An Expert Witness is a person whose level of specialised knowledge or skill in a particular field qualifies them to present their opinion about the facts of a case during legal proceedings.
This is expressed as opinion evidence in a report used to assist in the resolution of a dispute. It is intended this opinion leads to an early resolution of the dispute. Critical to the role of the expert witness is independence.
Pre-action Independent Report
To enable the Litigant in Person to best share the merits of their claim and to calculate its value with the intention of:
- encouraging the exchange of early and full information about the expert issues involved in a prospective legal claim;
- enabling the parties to avoid or reduce the scope of litigation by agreeing the whole or part of an expert issue before commencement of proceedings; and
- supporting the efficient management of proceedings where litigation cannot be avoided.
Small Claims Track Independent Report
Try and keep the cost of the report proportionate to the value of the claim.
Whatever expert you use you choose to use, you should ask your expert to include the following:
- what the problem is
- what the cause of the problem is (bad workmanship, inherent defect, faulty components)
- what needs to be done to put the matter right
- how much this will cost
- if relevant, photographs, diagrams, plans
Party Appointed Expert Report
On the Direction of the Judge after a claim and defence is filed. An expert instructed by just one party in a claim, and whose opinion is to be put before the court, is a party-appointed expert.
Single Joint Expert Report
On the Direction of the Judge after a claim and defence is filed. Where the expert witness is instructed by all the parties in a claim, then the single joint expert role applies.
Expert statement of truth
"I confirm that I have made clear which facts and matters referred to in this report are within my own knowledge and which are not. Those that are within my own knowledge I confirm to be true. The opinions I have expressed represent my true and complete professional opinions on the matters to which they refer."
Understanding the role of the Expert in the claim process
- Experts always owe a duty to exercise reasonable skill and care to those instructing them, and to comply with any relevant professional code of ethics.
However when they are instructed to provide a report of evidence for the purpose of civil proceedings in England and Wales they have an overriding duty to help the court on matters within their expertise (CPR 35.3). This duty overrides any obligation to the person instructing or paying them. Experts must not serve the exclusive interest of those who retain them.
- Experts are aware of the overriding objective that courts deal with cases justly. This includes dealing with cases proportionately, expeditiously and fairly.
- Experts are under an obligation to assist the court so as to enable them to deal with cases in accordance with the overriding objective. However the overriding objective does not impose on experts any duty to act as mediators between the parties or require them to trespass on the role of the court in deciding facts. (CPR 1.1).
- Experts should provide opinions which are independent, regardless of the pressures of litigation. In this context, a useful test of "independence" is that the expert would express the same opinion if given the same instructions by an opposing party.
- Experts should confine their opinions to matters which are material to the disputes between the parties and provide opinions only in relation to matters which lie within their expertise.
- Experts should take into account all material facts before them at the time that they give their opinion.
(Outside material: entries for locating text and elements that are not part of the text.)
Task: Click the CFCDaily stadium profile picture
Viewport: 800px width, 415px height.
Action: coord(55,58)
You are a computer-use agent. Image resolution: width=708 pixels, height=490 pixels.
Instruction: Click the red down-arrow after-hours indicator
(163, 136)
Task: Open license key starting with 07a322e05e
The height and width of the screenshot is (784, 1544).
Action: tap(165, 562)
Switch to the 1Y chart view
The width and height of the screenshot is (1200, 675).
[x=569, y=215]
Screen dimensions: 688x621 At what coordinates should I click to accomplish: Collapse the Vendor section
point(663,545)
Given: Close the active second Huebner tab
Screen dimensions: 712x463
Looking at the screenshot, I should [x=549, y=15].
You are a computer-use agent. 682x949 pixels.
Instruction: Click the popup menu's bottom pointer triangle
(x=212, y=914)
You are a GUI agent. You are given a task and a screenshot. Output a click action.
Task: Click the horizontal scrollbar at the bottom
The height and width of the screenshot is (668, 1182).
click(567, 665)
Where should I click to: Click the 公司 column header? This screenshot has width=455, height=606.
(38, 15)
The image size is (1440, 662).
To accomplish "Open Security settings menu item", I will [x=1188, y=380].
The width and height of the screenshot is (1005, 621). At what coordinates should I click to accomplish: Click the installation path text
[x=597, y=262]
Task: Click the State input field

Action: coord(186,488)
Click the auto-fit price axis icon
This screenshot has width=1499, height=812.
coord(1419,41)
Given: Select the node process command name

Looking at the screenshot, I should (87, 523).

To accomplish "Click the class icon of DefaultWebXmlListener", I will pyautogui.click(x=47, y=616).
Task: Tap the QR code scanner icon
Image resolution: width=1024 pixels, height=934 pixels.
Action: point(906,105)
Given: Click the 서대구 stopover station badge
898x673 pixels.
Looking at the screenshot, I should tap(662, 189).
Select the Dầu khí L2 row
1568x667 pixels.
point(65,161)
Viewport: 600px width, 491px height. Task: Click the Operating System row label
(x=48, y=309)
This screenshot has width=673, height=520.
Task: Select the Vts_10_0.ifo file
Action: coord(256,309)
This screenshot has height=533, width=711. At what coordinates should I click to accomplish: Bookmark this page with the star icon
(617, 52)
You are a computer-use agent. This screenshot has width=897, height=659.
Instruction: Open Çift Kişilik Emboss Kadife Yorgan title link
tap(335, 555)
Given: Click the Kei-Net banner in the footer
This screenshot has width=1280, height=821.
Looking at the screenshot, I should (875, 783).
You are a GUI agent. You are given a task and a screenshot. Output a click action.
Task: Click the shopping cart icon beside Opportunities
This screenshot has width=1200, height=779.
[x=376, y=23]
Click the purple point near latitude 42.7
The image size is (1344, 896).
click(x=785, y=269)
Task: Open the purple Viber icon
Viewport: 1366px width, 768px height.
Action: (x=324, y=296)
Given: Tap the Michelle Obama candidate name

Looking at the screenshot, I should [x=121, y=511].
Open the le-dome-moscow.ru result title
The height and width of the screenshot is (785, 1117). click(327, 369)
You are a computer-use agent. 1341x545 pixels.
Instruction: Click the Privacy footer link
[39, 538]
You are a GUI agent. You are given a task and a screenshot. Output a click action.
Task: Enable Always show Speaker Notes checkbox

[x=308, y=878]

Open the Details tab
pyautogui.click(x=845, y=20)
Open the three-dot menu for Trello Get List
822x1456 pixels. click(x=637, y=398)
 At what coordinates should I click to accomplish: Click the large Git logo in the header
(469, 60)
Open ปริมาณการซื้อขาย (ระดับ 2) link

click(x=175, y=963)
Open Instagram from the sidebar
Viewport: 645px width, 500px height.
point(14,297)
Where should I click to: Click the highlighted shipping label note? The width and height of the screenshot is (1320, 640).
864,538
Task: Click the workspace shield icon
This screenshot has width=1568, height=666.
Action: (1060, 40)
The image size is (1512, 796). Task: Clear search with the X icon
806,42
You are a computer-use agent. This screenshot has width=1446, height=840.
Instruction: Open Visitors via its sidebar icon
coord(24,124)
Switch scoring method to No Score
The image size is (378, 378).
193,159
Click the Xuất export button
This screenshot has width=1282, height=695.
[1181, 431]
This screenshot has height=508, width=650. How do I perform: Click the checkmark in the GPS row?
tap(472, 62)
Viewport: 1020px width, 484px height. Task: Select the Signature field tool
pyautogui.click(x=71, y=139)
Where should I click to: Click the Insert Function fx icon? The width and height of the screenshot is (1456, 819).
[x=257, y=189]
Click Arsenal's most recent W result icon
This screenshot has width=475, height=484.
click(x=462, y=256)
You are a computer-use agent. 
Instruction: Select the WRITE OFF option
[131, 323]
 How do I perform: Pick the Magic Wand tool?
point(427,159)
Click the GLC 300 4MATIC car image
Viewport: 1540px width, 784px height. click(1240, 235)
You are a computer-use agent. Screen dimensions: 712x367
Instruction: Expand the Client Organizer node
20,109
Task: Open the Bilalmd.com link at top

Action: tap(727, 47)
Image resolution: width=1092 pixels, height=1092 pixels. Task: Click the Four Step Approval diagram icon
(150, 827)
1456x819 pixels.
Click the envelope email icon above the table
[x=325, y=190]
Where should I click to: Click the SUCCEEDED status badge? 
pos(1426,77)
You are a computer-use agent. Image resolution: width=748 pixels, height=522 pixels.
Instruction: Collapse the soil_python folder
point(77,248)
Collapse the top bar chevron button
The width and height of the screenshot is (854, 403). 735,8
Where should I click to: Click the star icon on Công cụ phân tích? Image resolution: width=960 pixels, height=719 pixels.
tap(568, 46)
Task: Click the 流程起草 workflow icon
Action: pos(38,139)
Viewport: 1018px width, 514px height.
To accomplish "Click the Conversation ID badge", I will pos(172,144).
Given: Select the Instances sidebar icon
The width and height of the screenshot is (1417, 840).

Their reports should set out those facts and any literature or any other material on which they have relied in forming their opinions. They should indicate if an opinion is provisional, or qualified, or where they consider that further information is required or if, for any other reason, they are not satisfied that an opinion can be expressed finally and without qualification.
An Expert Witness may need to be involved in court proceedings and may be called to give evidence.